#### [INSTRUCTIONS TO FOLLOW]
In the data below, find every line that contains the string "click" and copy each one. Matching is case-sensitive.

Stored records
----------

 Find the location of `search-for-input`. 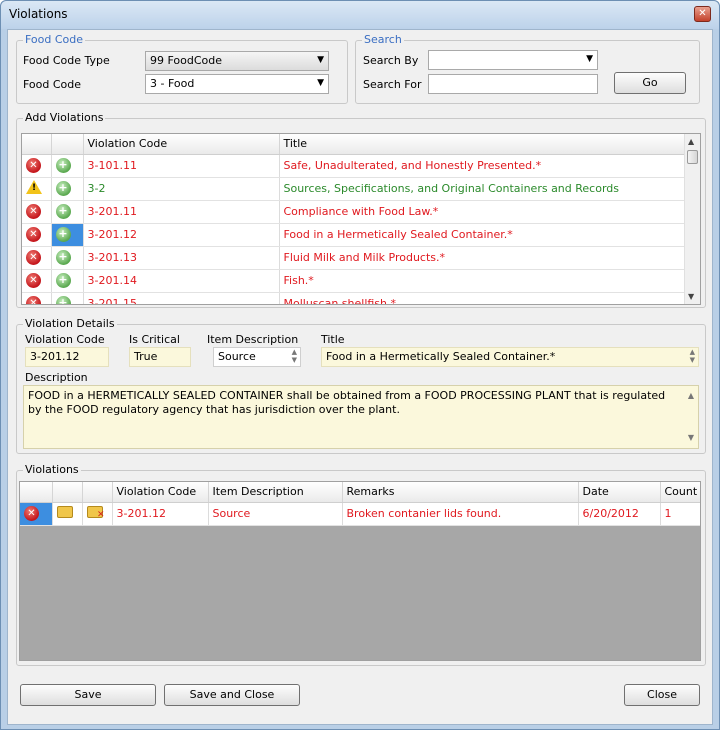

search-for-input is located at coordinates (513, 84).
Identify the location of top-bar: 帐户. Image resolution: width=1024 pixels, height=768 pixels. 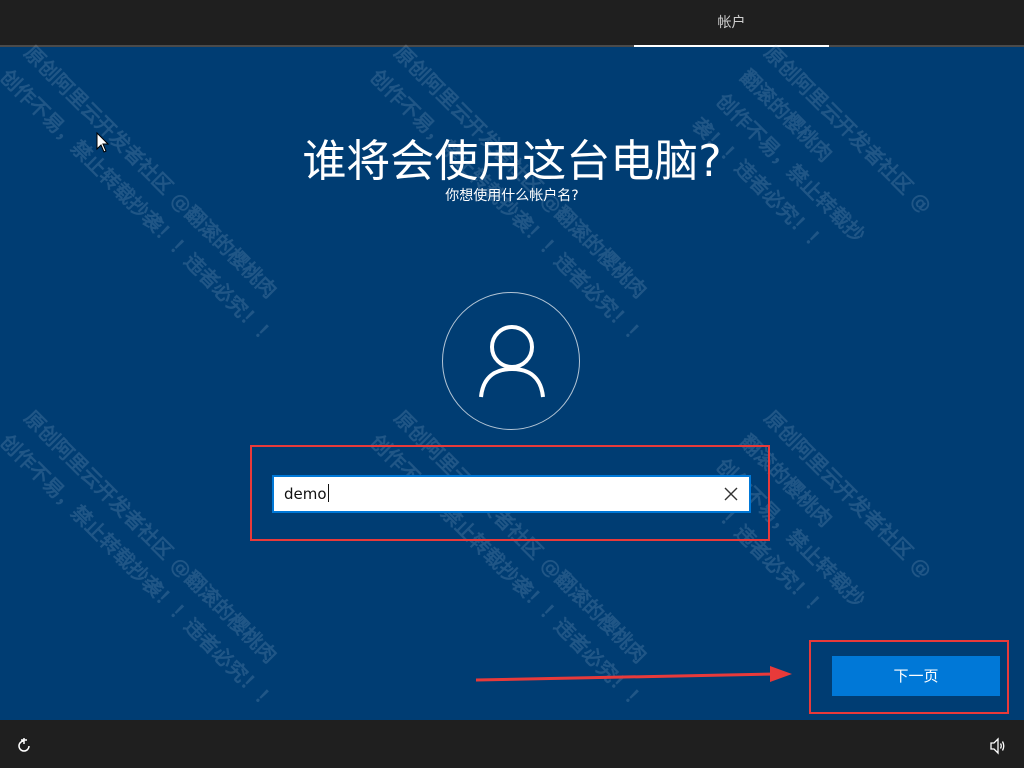
(512, 24).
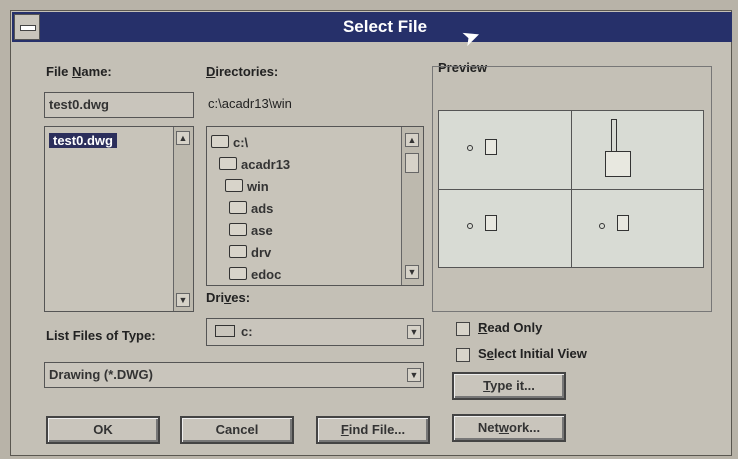  Describe the element at coordinates (119, 105) in the screenshot. I see `file-name-input: test0.dwg` at that location.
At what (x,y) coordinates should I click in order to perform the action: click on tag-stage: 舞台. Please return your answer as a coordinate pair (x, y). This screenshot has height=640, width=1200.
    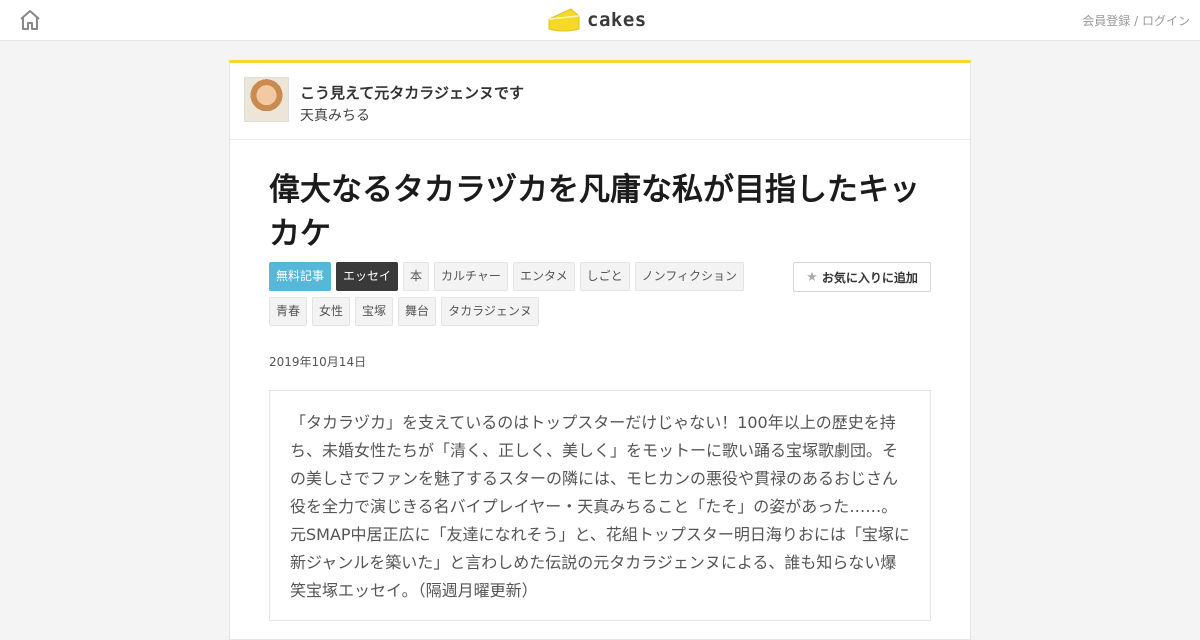
    Looking at the image, I should click on (418, 312).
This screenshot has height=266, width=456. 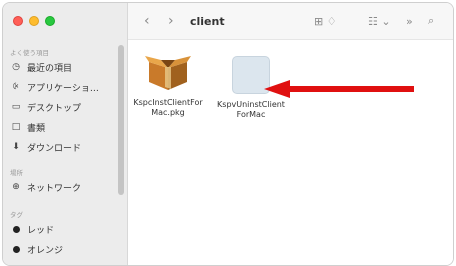 What do you see at coordinates (30, 53) in the screenshot?
I see `favorites-section-title: よく使う項目` at bounding box center [30, 53].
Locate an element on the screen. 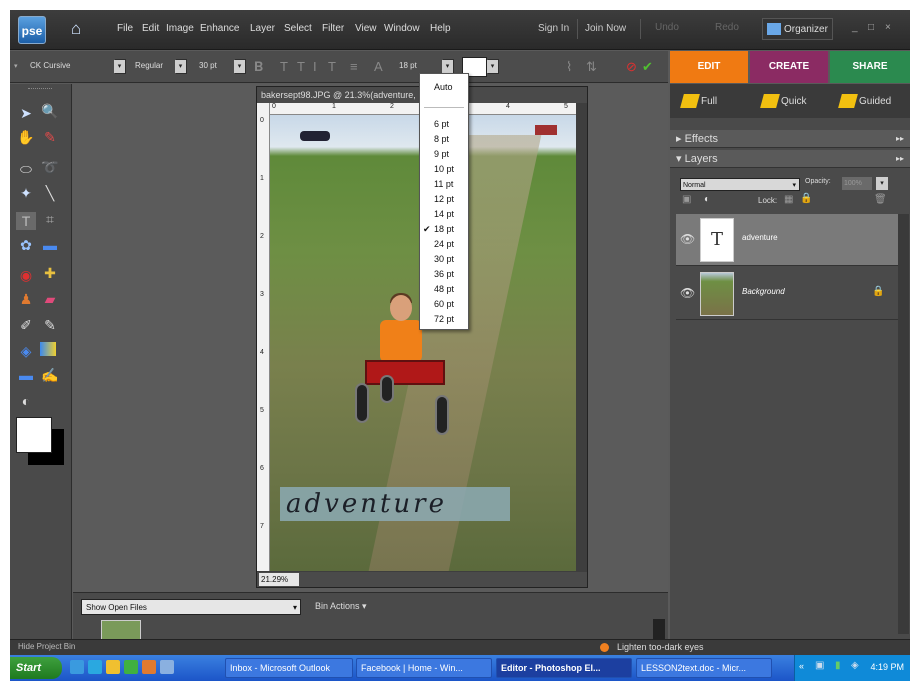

----------

#### [SOLVED PROBLEM]
At what (x,y) coordinates should I click in order to perform the action: click on tag-stage: 舞台. Please return your answer as a coordinate pair (x, y). This screenshot has height=640, width=1200.
    Looking at the image, I should click on (418, 312).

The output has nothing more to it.